The most obvious approach is to use C, which is run-time-efficient and runs on any potential platform. For advanced language research, though, it’s less attractive because of its poor symbolic data handling. That makes it harder to write type-checking sub-systems and the like, which are essentially symbolic mathematics.

Forth

I’ve wondered about Forth before. At one level it combines the same drawbacks as C — poor symbolic and dynamic data handling — with the additional drawback of being unfamiliar to almost everyone. Forth does have some redeeming features, though. Firstly, threaded interpretation means that additional layers of abstraction are largely cost-free: they run at the same speed as the language itself. Moreover there’s a sense in which threaded interpretation blurs the distinction between host language and meta-language: you don’t write Forth applications, you extend it towards the problem, so the meta-language becomes the VM and language tool.

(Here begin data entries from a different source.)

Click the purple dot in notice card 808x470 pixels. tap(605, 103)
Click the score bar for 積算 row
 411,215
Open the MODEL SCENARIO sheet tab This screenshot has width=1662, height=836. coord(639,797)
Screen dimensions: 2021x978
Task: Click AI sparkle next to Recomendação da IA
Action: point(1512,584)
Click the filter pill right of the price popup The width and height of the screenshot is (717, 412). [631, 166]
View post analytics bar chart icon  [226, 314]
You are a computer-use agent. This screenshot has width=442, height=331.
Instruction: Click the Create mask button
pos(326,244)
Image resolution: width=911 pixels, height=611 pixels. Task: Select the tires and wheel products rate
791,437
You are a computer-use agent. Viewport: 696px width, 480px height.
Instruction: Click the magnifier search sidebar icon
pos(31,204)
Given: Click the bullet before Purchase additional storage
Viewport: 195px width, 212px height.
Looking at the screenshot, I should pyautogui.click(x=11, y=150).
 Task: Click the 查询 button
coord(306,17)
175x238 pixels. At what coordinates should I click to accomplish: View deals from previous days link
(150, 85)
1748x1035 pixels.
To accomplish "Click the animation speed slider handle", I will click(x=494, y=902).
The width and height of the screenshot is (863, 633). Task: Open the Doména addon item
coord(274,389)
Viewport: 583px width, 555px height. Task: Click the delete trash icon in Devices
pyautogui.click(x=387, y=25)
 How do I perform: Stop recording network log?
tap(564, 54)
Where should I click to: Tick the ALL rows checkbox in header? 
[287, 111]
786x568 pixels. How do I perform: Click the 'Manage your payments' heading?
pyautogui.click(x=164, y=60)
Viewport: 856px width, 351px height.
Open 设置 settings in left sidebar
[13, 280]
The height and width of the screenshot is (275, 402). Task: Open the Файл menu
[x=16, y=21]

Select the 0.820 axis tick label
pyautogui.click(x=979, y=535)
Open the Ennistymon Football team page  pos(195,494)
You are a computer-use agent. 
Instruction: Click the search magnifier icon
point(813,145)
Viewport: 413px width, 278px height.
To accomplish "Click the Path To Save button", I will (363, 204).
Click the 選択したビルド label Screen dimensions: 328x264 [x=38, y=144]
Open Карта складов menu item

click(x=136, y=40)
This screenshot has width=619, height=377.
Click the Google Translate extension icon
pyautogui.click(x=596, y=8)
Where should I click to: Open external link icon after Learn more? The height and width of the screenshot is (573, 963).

This is something that needs some further exploration.

Scheme

Scheme’s advantages are its simplicity, regularity, and pretty much unrivalled flexibility in handling symbolic data. There’s a long tradition of Scheme-based language tooling, and so a lot of experience and libraries to make use of. It’s also easy to write purely functional code, which can aid re-use. Scheme is dynamically typed, which can be great when exploring approaches like partial evaluation (specialising an interpreter against a particular piece of code to get a compiled program, for example).

Haskell

In some ways, Haskell is the obvious language for a new language project. The strong typing, type classing and modules mean one can generate a typed meta-language. There are lots of libraries and plenty of activity in the research community. Moreover Haskell is in many ways the “mathematician’s choice” of language, since one can often map mathematical concepts almost directly into code. Given thaat typing and semantics are just mathematical operations over symbols, this is a significant attraction. Where Haskell falls over, of course, is its runtime overheads — mostly these days in terms of memory rather than performance. It essentially mandates a choice of target platform to be fairly meaty, which closes-off some opportunities. There are some “staged” Haskell strategies that might work around this, and one could potentially stage the code to another runtime virtual machine. Or play games like implement a Forth VM inside Haskell for experimentation, and then emit code for a different Forth implementation for runtime.

Java

Java remains the language du jour for most new projects. It has decent dynamic data handling, poor symbolic data handling, fairly large run-time overheads and a well-stocked library for re-use. (Actually I used Java for Vanilla, an earlier project in a similar area.) Despite the attractions, Java feels wrong. It doesn’t provide a good solution to any of the constraints, and would be awkward as a platform for manipulating rules-based descriptions.

Smalltalk

Smalltalk — and especially Squeak — isn’t a popular choice within language research, but does have a portable virtual machine, VM generation, and other nice features and libraries. The structure is also attractive, being modern and object-oriented. It’s also a good platform for building interactive systems, so one could do simulation, visual programming and the like within the same framework — something that’d be much harder with other choices. There are also some obvious connectionns between Smalltalk and pervasive systems, where one is talking about the interactions of objects in the real world. Where does that leave us? Nowhere, in a sense, other than with a list of characteristics of different candidate languages for language research. It’s unfortunate there isn’t a clear winner; alternatively, it’s positive that there’s a choice depending on the final direction. The worry has to be that a project like this is a moving target that moves away from the areas of strength for any choice made.